Subic Bay Metropolitan Authority (SBMA) and International Container Terminal Services, Inc (ICTSI) have stepped up their efforts to promote the former US naval base located 110 kms north of Manila as a base load container port
At a recent regional business conference organised by the Philippine Chamber of Commerce and Industry (PCCI), SBMA’s senior deputy for operations Ferdinand Hernandez urged businessmen from Central and Northern Luzon to ship their goods through Subic instead of Manila.
He cited, inter alia, the Freeport’s proximity to manufacturing bases in the area, world class port infrastructure, competitive tariffs, ICTSI's port expertise and shorter trucking times due to the opening in April of the 94-km Subic-Clark-Tarlac Expressway.
Meanwhile, the adjacent NCT-2 (annual capacity 300,000 TEU) remains idle pending privatisation. The most basic problem facing both the SBMA and ICTSI is that manufacturing activity remains concentrated in Metro Manila, Rizal province to the east, Batangas and Laguna provinces to the south and Bulacan province to the north.

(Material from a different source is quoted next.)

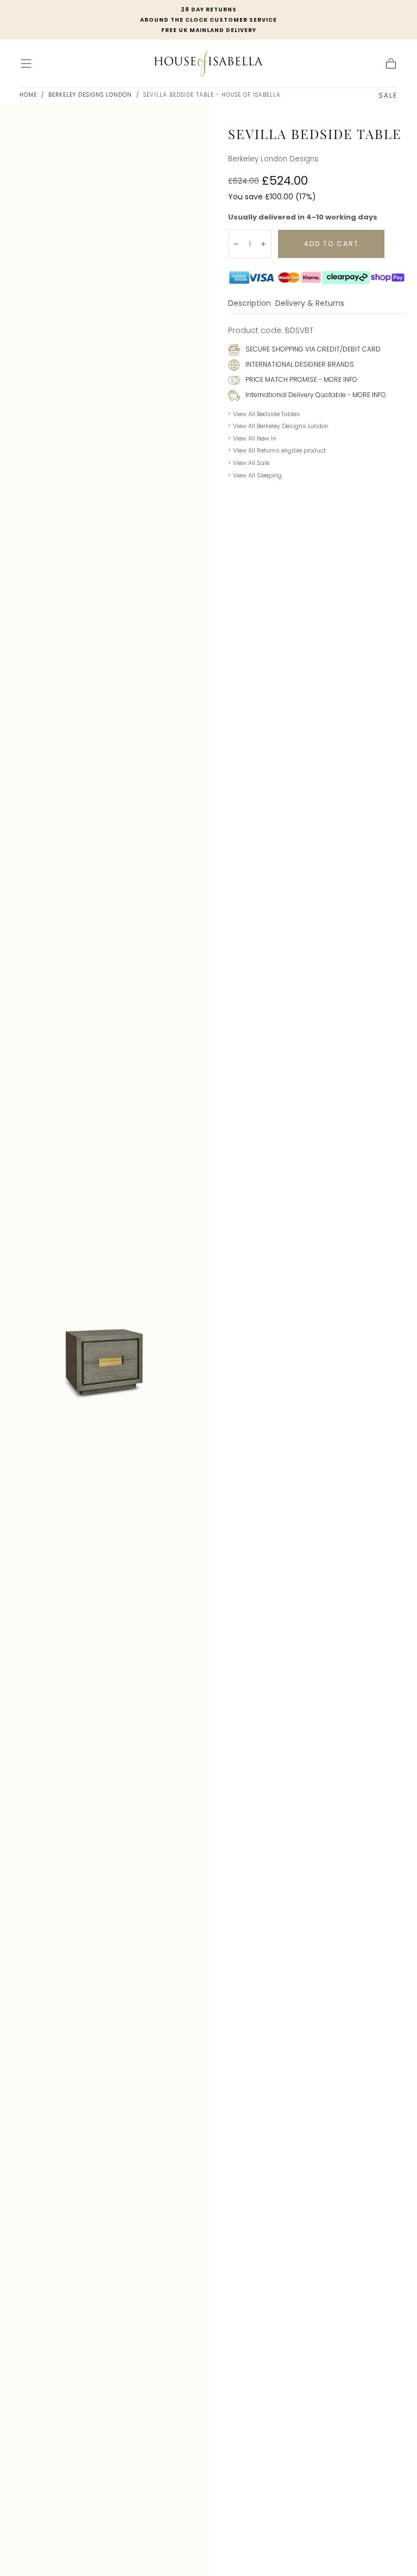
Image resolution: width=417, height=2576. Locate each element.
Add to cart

This helps explain why ICTSI’s throughput in the first half of 2008 was up 16% at its flagship Manila International Container Terminal and down almost 11% in Subic.

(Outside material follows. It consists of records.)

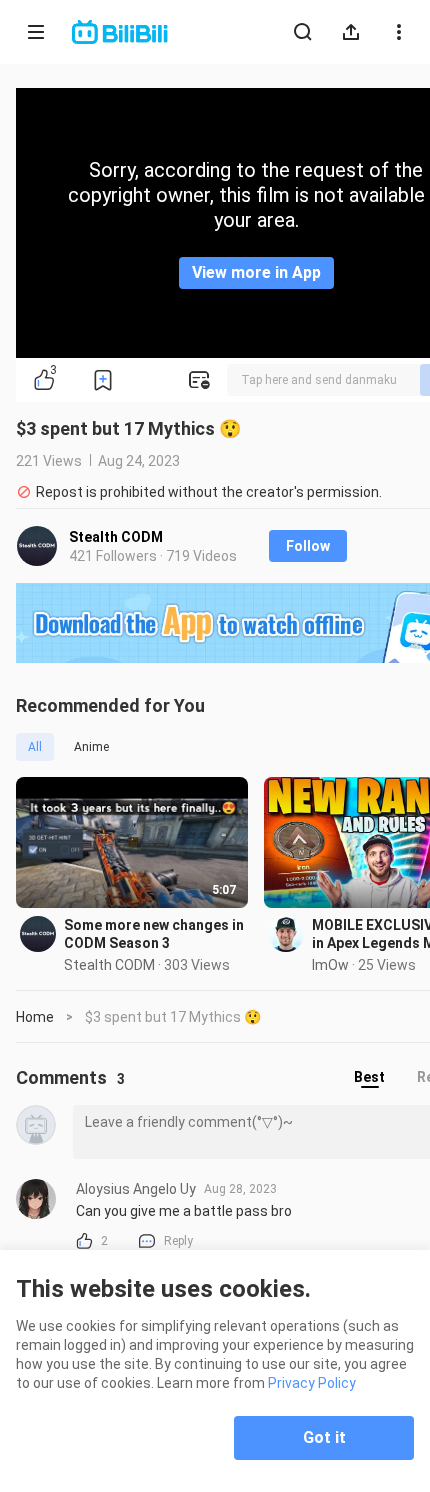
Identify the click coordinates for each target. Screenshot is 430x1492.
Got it (324, 1437)
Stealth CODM (116, 537)
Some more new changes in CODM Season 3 (154, 934)
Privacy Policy (312, 1383)
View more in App (256, 272)
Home (35, 1017)
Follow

Supportive PCCI officials are said to be considering the use of crane barges to tranship through the Freeport containerised cargoes from Manila, the Port of Batangas south of the capital and Bataan province near Subic.
In 2007 the old NSD terminal, operated by ICTSI from August 2000 until it moved to the newly built NCT-1 in April this year, cleared 36,451 TEU. Assuming a cumulative annual volume growth of 20%, the NCT-1 could reach half of its design capacity of 300,000 TEU/year only by 2015.
SBMA is also set to receive comparative proposals not later than 22 January 2009 for the management and operation of NCT-2 notwithstanding falling volumes at the Freeport north of Manila and the possibility that foreign investors may stay away because of the global financial crisis.
For the first nine months of 2008, ICTSI has reported a 14.3% drop in the number of containers handled by its subsidiary, Subic Bay International Terminal Corp (SBITC). This was the worst performance, volume-wise, by a major ICTSI unit during the period--overshadowing the 6% and 7.9% slump at its concessions in Poland and China, respectively.
As in the Manila North Harbor case, SBMA officials apparently are determined to privatise NCT-2 before 2010, when President Gloria Arroyo is due to finish her six-year term. Given the worldwide economic picture, ICTSI, which took over NCT-1 in April, could well be the one to fulfil their objective.
ICTSI has posted 3Q/08 earnings from port operations of PHP5.68B (US$117.3B), an increase of 35% on the same period last year. Consolidated volume was up by 26% in 3Q/08 compared to 3Q/07, at 1,021,499 TEU. In 1Q-3Q/08, the group handled 2,776,972 TEU, up 33% on 1Q-3Q/07. Domestic operations accounted for 530,463 TEU (52%) in 3Q/08. Foreign container volume grew 23% in 3Q/08 compared to 3Q/07, driven principally by the addition of the company’s Ecuador, Syria and Georgia port operations, and exceptionally strong growth at the company’s operations in Brazil and Madagascar. In 1Q-3Q/08, ICTSI invested PHP6.06B, mainly to expand the handling capacity and improve the operating efficiency of its operations in Manila, Brazil and Madagascar, and pay for the acquisition and rehabilitation of the new concessions in Ecuador, Syria, Georgia, and Colombia.